Dann kam Hugo. Die Grundstücksverwaltungsgesellschaft erwarb das Areal. Im August 2011 begann der Abbruch des Altbestands. Inzwischen ist das geplante Ensemble von zwei Wohn- und Geschäftshäusern in Kombination mit einem Gastronomieblock soweit gediehen, dass die Passanten stellenweise schon fast einen Bogen um die Neubauten machen müssen.

Klein-Manhattan in Halstenbek? Die entstehenden wuchtigen Gebäude lassen die umliegenden Häuser wie Zwerge im Land der Riesen erscheinen. Selbst das Rathaus gegenüber gerät ins Hintertreffen. Immerhin verfügt der viergeschossige hintere Neubau des Hugo-Projekts inklusive Walmdachaufsatz über eine Firsthöhe von 18,50 Metern, während das L-förmige Gebäude am Straßenrand mit drei Geschossen 16 Meter hoch in den Halstenbeker Luftraum ragt. Ein würfelförmiges drittes Gebäude, in dessen zwei Etagen Platz für Gaumenfreuden und Geselligkeit sein soll, erreicht zehn Meter Höhe.

Bis September soll das Ensemble mit der Bezeichnung "Am Markt - Leben und Arbeiten im Herzen von Halstenbek" fertig gestellt sein. Nach Angaben des Hamburger Immobilienmaklers Stöben/Wittlinger, der die Vermarktung betreut, hat die Vermietung bereits begonnen.

Im Block am Straßenrand soll das Erdgeschoss dem Einzelhandel vorbehalten sein. Die oberen Etagen sollen als Büros oder Praxen ebenfalls einer gewerblichen Nutzung dienen. Im Dachgeschoss entstehen drei Zweizimmer-Mietwohnungen mit 65 bis 100 Quadratmeter Wohnfläche. Im rückwärtigen Gebäude sind ausschließlich Mietwohnungen in einer Größe von 71 bis 116 Quadratmetern (zwei bis vier Zimmer) vorgesehen.
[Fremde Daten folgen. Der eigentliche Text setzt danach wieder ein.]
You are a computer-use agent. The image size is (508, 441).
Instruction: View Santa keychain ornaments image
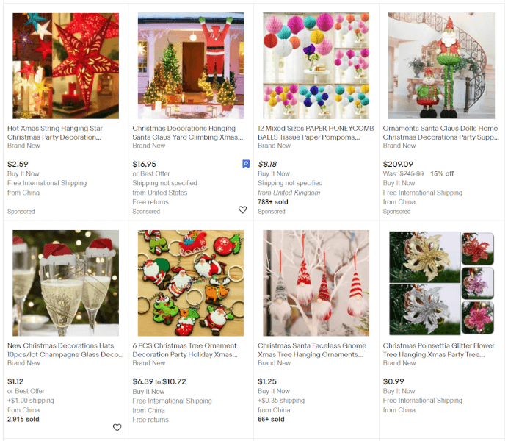coord(191,283)
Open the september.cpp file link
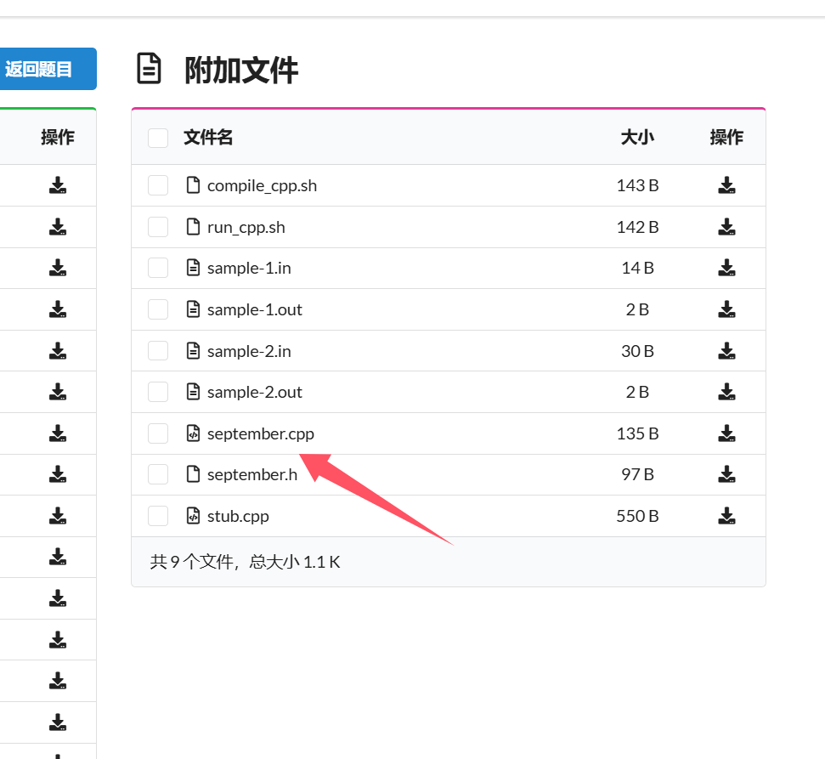 260,433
Schon lässt sich ahnen, wie der Neubau-Komplex im Herbst das Ortsbild prägen wird. Die Halstenbeker reagieren unterschiedlich auf die neue Mitte der Gemeinde. Martina Seefeld empfindet die neuen Häuser als Bereicherung. "Das sieht doch nett aus", sagt die Halstenbekerin. "Hier muss einfach mehr Leben in die Gemeinde." Außerdem freut sich die junge Mutter über neue Einkaufsmöglichkeiten in Fachgeschäften. Horst Ziegler hält das zusätzliche Angebot an Einkaufs- und Gastronomieeinrichtungen hingegen für überflüssig, "Wer soll das denn alles noch kaufen und essen?" fragt der Rentner. Außerdem stehen die Häuser nach seiner Ansicht zu dicht beieinander.

Auch Hans-Joachim Herder empfindet die Neubauten als gewöhnungsbedürftig. "Die Häuser sind zu wuchtig. Das ist alles ist zu hoch und zu eng", so die Einschätzung des Ruheständlers.
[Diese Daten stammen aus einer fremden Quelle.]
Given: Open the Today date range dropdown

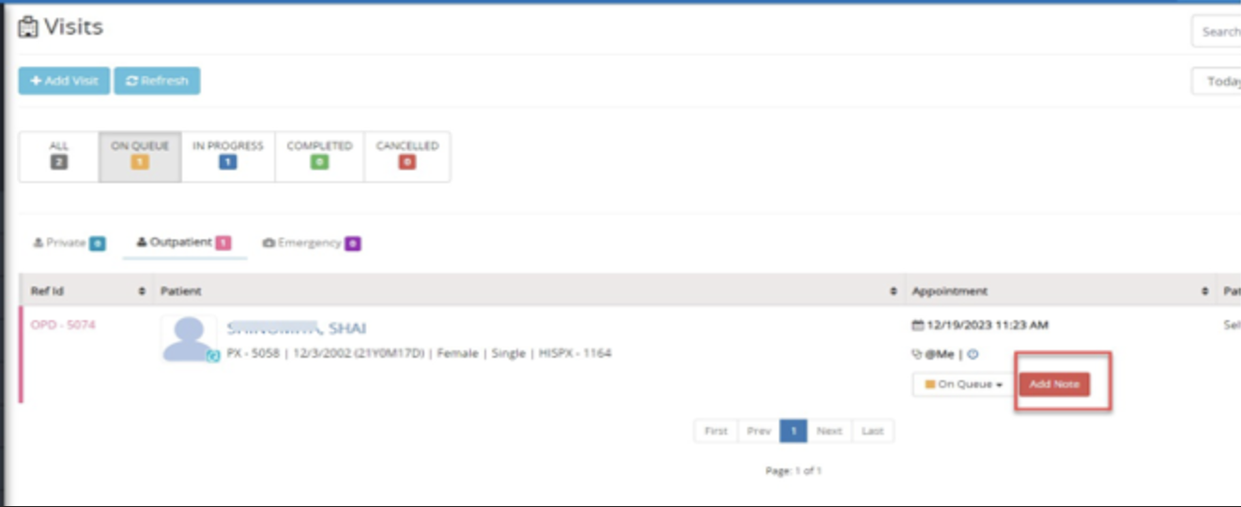Looking at the screenshot, I should tap(1220, 82).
Halstenbeks Bauamtschef Holger Lange beschreibt die Keimzelle der Ortskernentwicklung als positiv. Er verweist auf das Konzept einer "städtebaulichen Integration der Platzsituation mit Randkanten", wie es im Fachjargon der Architekten und Planer heißt.

Tatsächlich ist die Gestaltung des Projekts "Am Markt" erst der Anfang einer neuen Halstenbeker Mitte. Nach Fertigstellung soll es mit der lange aufgeschobenen Umgestaltung des zunehmend verfallenden Rathausvorplatzes begonnen werden. Dazu gehört auch die Integration der jetzigen Fahrbahn der Gustavstraße in das Gesamtkonzept. Erst danach wird das Projekt "Am Markt" nach Einschätzung Langes in vollem Umfang zum Tragen kommen.

Auch auf dem benachbarten Grundstück, der früheren Polizeiwache, Gustavstraße 5, geht es voran. Dort wurde bereits eine Baugrube ausgeschachtet. Geplant ist dort der Bau von zwei Mehrfamilienhäusern mit jeweils sechs Mietwohnungen.

Vorbehaltlich anderer Entscheidungen in den politischen Gremien soll nach der bisherigen Planung als nächster Teil der Ortskerngestaltung die Kreuzung Hauptstraße/Poststraße voraussichtlich im kommenden Jahr in Angriff genommen werden. Ein konkreter Termin dafür steht allerdings noch nicht fest. Ziel ist es, den verkehrsreichen Knotenpunkt sicherer zu machen. Welche Lösung es letztlich geben wird, ist noch offen. Nach Angaben des Bauamtschefs stehen mehrere Varianten zur Debatte, darunter auch ein Kreisverkehr. Noch Zukunftsmusik ist gegenwärtig die Umgestaltung des früheren Realschulgeländes an der Feldstraße. Diese gemeindeeigene Fläche sollen verkauft und bebaut werden. Linda Hoß-Rickmann hat also noch mehr Tafelsilber zu verscherbeln.